Percutaneous Sacroplasty for Hemorrhagic Metastases from Hepatocellular Carcinoma

Akihiro Uemura a, Masaki Matsusako a, Yuji Numaguchi a, Masaki Oka a, Nobuo Kobayashi a, Chikako Niinami b, Tomonori Kawasaki c, Koyu Suzuki c
PMCID: PMC7976465  PMID: 15760854

Abstract

Summary: Percutaneous injection of bone cement is a promising treatment for metastatic tumors. We present a case of hemorrhagic sacral metastases from hepatocellular carcinoma treated successfully by percutaneous sacroplasty with combined injections of bone cement and n-butyl cyanoacrylate resulting in pain relief.

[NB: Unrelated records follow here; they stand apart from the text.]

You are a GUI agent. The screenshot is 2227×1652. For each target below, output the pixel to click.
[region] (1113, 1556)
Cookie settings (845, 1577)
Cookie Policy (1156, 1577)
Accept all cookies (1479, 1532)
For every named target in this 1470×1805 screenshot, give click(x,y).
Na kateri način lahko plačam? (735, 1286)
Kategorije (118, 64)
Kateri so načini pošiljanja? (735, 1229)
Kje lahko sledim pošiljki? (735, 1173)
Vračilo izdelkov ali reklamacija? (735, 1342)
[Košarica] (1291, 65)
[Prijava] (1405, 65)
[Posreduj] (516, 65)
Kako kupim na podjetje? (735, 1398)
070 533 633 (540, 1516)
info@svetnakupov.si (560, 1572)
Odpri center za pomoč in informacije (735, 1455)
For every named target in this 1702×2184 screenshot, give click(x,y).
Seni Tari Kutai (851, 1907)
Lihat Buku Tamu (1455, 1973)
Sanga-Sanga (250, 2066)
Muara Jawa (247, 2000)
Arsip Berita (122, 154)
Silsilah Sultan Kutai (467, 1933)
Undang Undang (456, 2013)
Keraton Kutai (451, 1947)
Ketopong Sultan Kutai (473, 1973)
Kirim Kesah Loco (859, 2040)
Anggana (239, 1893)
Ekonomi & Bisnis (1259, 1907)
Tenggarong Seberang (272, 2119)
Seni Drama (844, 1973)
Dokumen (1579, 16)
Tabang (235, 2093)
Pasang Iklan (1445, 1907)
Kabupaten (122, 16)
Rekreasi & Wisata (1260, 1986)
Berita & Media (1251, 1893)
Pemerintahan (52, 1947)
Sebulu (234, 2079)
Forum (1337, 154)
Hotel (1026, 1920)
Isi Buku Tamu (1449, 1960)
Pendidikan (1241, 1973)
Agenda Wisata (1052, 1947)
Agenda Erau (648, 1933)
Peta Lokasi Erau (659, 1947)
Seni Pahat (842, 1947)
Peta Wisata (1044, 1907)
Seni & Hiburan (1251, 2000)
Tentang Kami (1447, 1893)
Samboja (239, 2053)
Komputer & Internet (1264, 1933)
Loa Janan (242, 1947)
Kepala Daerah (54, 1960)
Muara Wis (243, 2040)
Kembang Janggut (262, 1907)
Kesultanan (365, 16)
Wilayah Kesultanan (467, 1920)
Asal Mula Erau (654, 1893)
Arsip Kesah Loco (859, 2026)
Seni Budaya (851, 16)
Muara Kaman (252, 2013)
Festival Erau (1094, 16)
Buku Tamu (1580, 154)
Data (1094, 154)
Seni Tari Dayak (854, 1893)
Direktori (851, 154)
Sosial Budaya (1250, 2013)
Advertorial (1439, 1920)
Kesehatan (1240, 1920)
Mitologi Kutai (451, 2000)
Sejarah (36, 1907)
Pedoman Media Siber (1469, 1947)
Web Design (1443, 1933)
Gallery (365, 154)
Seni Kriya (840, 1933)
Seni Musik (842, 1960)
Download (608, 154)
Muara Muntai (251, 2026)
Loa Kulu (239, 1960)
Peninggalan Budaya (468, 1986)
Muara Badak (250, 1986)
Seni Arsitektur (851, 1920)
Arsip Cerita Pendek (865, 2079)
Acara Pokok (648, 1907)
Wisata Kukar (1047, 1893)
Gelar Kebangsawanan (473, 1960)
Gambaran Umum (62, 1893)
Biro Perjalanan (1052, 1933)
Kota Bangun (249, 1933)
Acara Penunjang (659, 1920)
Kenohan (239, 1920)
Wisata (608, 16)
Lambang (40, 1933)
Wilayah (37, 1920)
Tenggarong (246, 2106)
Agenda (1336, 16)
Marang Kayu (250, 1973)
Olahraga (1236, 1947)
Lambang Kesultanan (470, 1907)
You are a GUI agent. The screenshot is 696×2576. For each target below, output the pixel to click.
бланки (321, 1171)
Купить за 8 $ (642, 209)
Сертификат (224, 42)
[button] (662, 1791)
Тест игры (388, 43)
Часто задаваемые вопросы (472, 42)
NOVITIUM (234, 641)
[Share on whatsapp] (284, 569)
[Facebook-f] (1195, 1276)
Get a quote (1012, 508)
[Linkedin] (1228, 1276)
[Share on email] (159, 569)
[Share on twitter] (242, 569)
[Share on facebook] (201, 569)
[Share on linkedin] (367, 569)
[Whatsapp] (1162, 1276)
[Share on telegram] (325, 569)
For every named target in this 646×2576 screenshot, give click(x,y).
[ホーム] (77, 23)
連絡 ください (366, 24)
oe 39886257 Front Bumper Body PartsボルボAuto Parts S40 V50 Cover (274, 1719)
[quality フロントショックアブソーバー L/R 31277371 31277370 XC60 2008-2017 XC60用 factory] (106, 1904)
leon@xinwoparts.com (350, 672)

Palliative treatment for symptomatic bone metastases is as important as the treatment of primary lesion to maintain patients’ quality of life. The effectiveness of percutaneous injection of polymethlymethacrylate (PMMA) for metastatic tumors in weight-bearing region such as vertebral bodies and pelvis has been reported (111); however, the treatment of extremely hypervascular lesions such as metastases from hepatocellular carcinoma (HCC) is challenging because of risk of hemorrhage. We report a case of percutaneous sacroplasty with a combination of bone cement and n-butyl cyanoacrylate (n-BCA) injection for a hemorrhagic metastasis of the sacrum resulting in persistent pain relief and reduction of tumor volume.

Case Report

A 76-year-old man with HCC presented with unbearable left low back pain. Preoperative MR imaging revealed a large osteolytic tumor in the left sacrum (Fig 1A). Percutaneous sacroplasty was requested because of failure of narcotics, radiation therapy, and transcatheter arterial embolization (TAE). The procedure was performed in the CT suite. Needle placement in the sacrum was performed using CT guidance, and the tip of an 11-gauge biopsy needle was positioned in the center of the tumor. Immediately after removal of an inner needle, gushing bleeding was noted through the needle. Two milliliters of a mixture of 50% n-BCA and 50% lipiodol was injected through the needle to control the bleeding, and the procedure was discontinued.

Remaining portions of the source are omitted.